Omar Kelly

Kelly: Kion Smith’s release is a healthy part of Dolphins’ rebuild | Opinion

The Miami Dolphins pulled the plug on a four-year investment this week, moving on from Kion Smith.

Smith’s an NFL journeyman at this point in his career, and he will likely find work in the coming days, if not weeks because of how shallow the NFL’s offensive lineman talent pool is.

However, Monday’s release is a good sign because it’s the first piece of evidence we have that people whose limitations and lackluster play that held back South Florida’s NFL franchise in the past will not be tolerated.

Turnstiles such as Smith, who got abused most of the offseason program while filling in for injured starting right tackle Austin Jackson, will be shown the door. And even though I’m of the opinion that there isn’t a quality backup offensive tackle on the roster, it shows that new general manager Jon-Eric Sullivan and head coach Jeff Hafley have created a standard.

Smith’s release is a smidgen of proof they can evaluate players properly.

While Smith was a pet project for former general manager Chris Grier, who once told the media teams were making trade offers for Smith before the 2024 season, he wasn’t a good NFL player.

In this period of practices without pads, Smith made Chop Robinson seem like he was headed to the Football Hall of Fame.

Robinson, the pass-rushing specialist the Dolphins selected in the first round of the 2024 draft was able to slip Smith’s blocks with ease in just about every practice I watched this summer.

While that’s encouraging for Robinson, who has shown promise as a pass rusher the past two seasons but needs to improve as an edge-setter to tighten up Miami’s run defense, it was a bad sign for the Dolphins’ offensive line because Smith was that unit’s top backup tackle.

And with Jackson sidelined by the foot injury he sustained last year — and is still rehabbing — and the realization that Jackson’s often injured, Miami needed someone reliable to serve as the backup to Patrick Paul and Jackson.

That player might eventually become Kadyn Proctor, the team’s 2026 first-round pick, who played left tackle at the University of Alabama. But for now Miami wants him to spend his rookie season playing left guard.

That means a decent backup tackle is needed, but the work Miami did on the field this past month proved it wasn’t Smith.

While patience is needed in this rebuild, there better be signs of upside on display, and that was no longer the case with Smith, who struggled as Miami’s starting right guard early last season before he was replaced by Cole Strange.

After Strange, a former first-round pick Miami claimed off waivers early last season, replaced Smith in the middle of Miami’s 31-21 loss to Buffalo, Miami’s offensive line steadily improved.

Smith was eventually waived later that season and put back on the practice squad, which is where his NFL career began in Miami. But the Dolphins still made a 23-game investment into the former Fayetteville State standout.
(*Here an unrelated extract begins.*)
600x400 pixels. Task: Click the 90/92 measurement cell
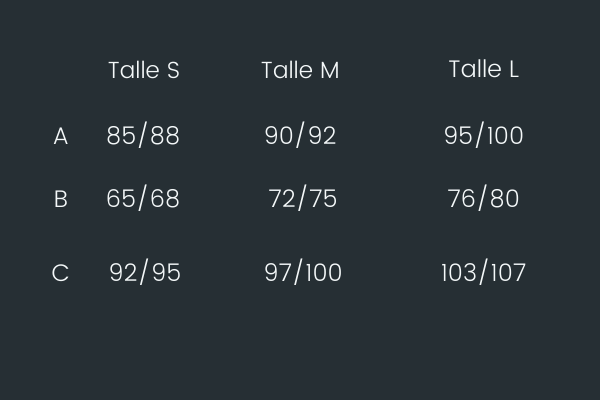pos(300,135)
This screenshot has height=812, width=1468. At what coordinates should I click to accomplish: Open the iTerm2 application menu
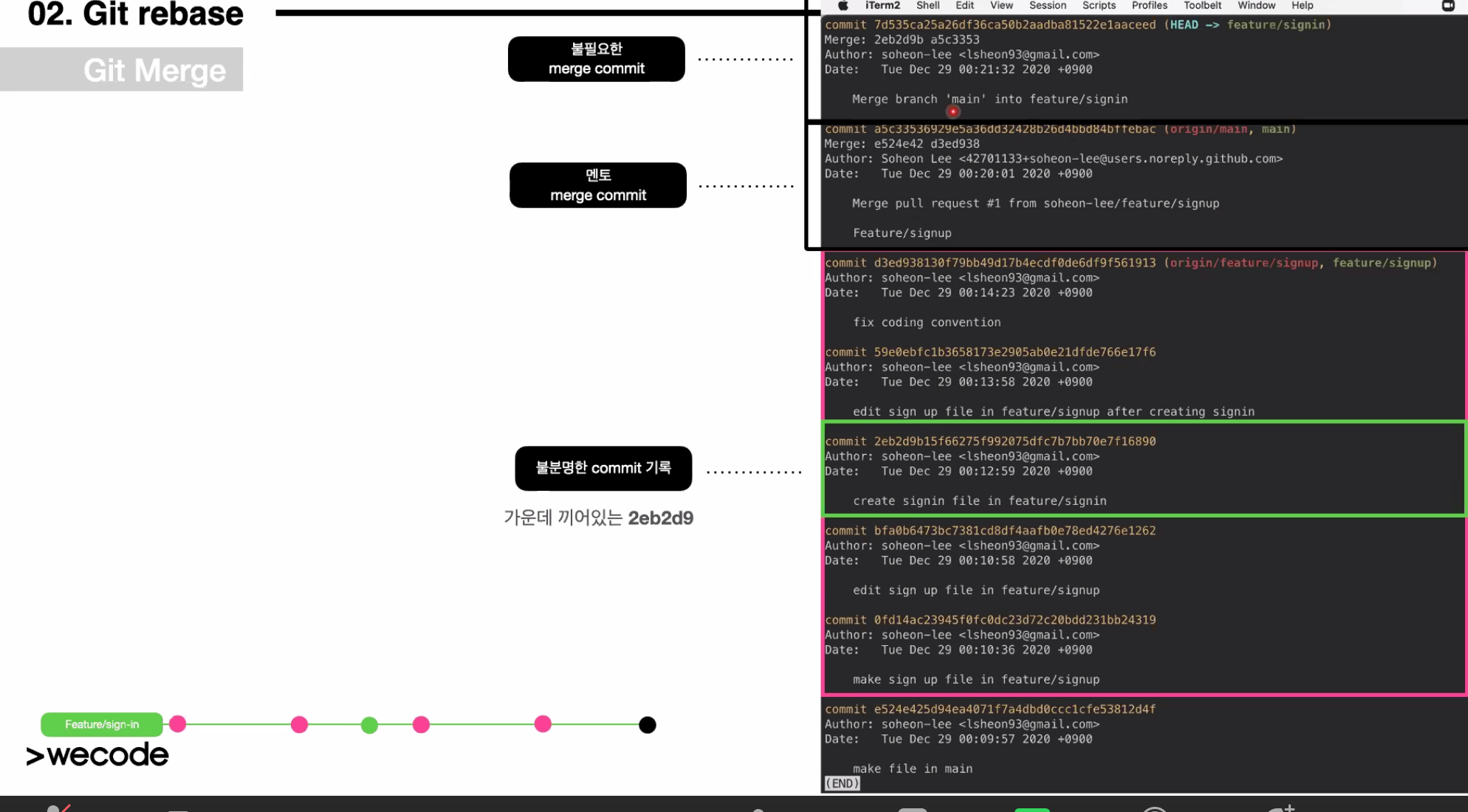(x=882, y=6)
Miami finally cut its losses five weeks before training camp started, and that’s what this 2026 season should be about.

Sullivan and Hafley need to quickly identify who can play, invest in them, discover who can’t help this franchise and move on just as fast.

Four seasons is a long time to live off potential, and this franchise no longer has that kind of time, and those roster spots to waste. Hopefully Sullivan and his staff can pick another young offensive lineman to invest in, and he will produce a more favorable return for that time and money than Smith did.
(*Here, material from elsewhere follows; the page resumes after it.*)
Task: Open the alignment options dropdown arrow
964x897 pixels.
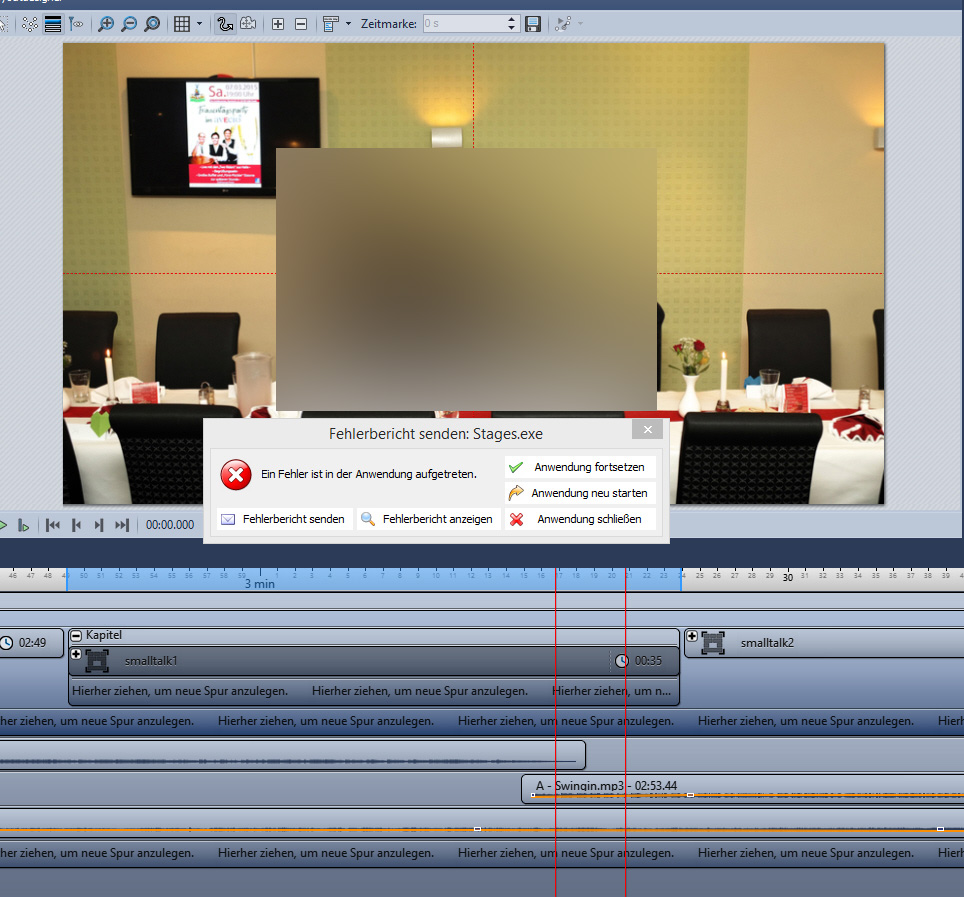Action: [348, 23]
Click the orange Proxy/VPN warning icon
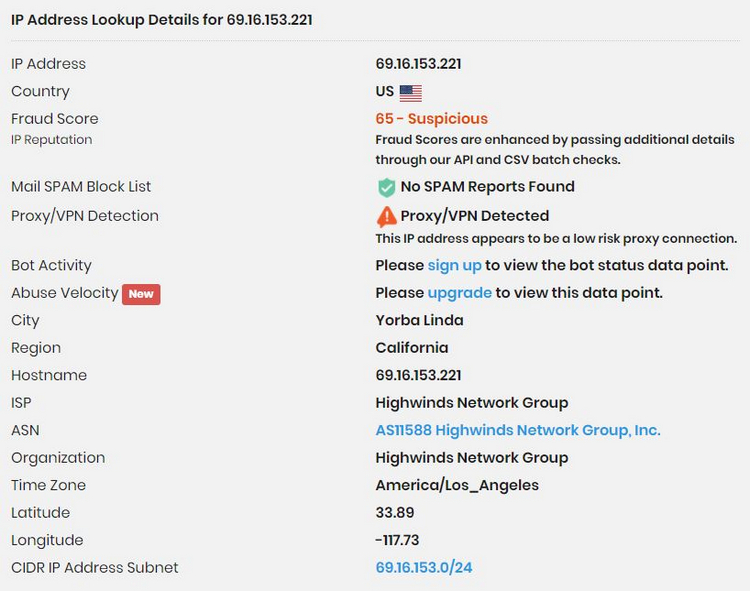The width and height of the screenshot is (750, 591). 386,217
This franchise has done this for years with players such as Terence Fede, Isaiah Ford, Rob Jones, Channing Tindall, Erik Ezukanma and Cameron Goode, the last of which is still on the roster, beginning his fifth season with the Dolphins.

There’s a short list of players on the Dolphins roster now who might find themselves in th exact same spot as Smith, unemployed, if they don’t tighten up, and turn the volume up on their performance.

The juice needs to be worth the squeeze.